January 21, 2015 at 9:38 am
(This post was last modified: January 21, 2015 at 9:39 am by watchamadoodle.)
(January 20, 2015 at 3:04 pm)Rhythm Wrote: The "universal mind" would need a specific structure and a persistent architecture to achieve computation as we know it. It doesn't seem to have either of those things as a whole, even though little pieces of it do seem to have them.
As an analogy, imagine what would happen to your computer if I was constantly moving the busses, constantly shifting around the gates on the cpu and breaking and reforming connections. Now imagine what would happen if I removed all of the bussing and gates, and just fed energy into, around, and across the computer. How much computation do you think it would achieve? The question being asked, simply, is whether or not "the universe" provides an adequate architecture for computation-as-mind (an even loftier loftier task than "just computation".. I think the answer is no, personally (if it were yes..it would be difficult to see why we needed computers, we ought to be able to pluck the computation out of the air..literally).

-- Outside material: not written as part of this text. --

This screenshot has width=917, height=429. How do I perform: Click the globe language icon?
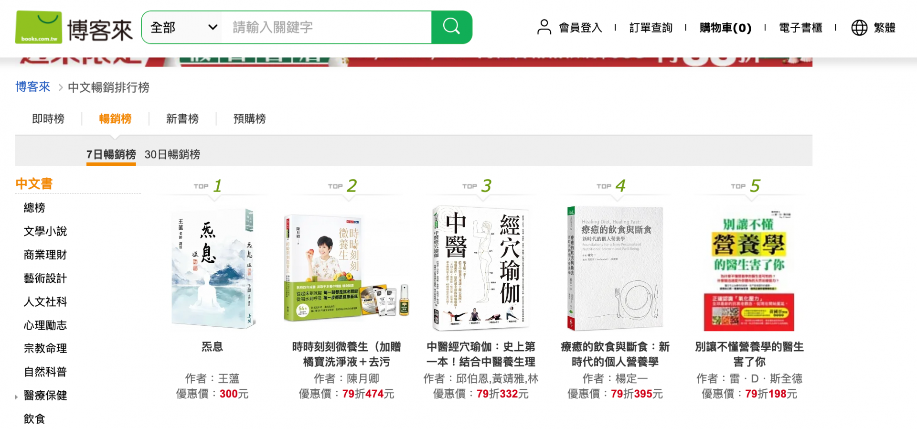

Don't get me wrong, the requirements for computation are sometimes suprisingly low, but they do exist - and "being really big and having alot of stuff in it" doesn't actually get something any closer to meeting those requirements.
I agree with what you say, but I think you are looking at the physical make-up of the universe and asking the question: "can the universe think like a human brain?" You're imagining scientifically, and I am imagining wooishly - something like "the Force".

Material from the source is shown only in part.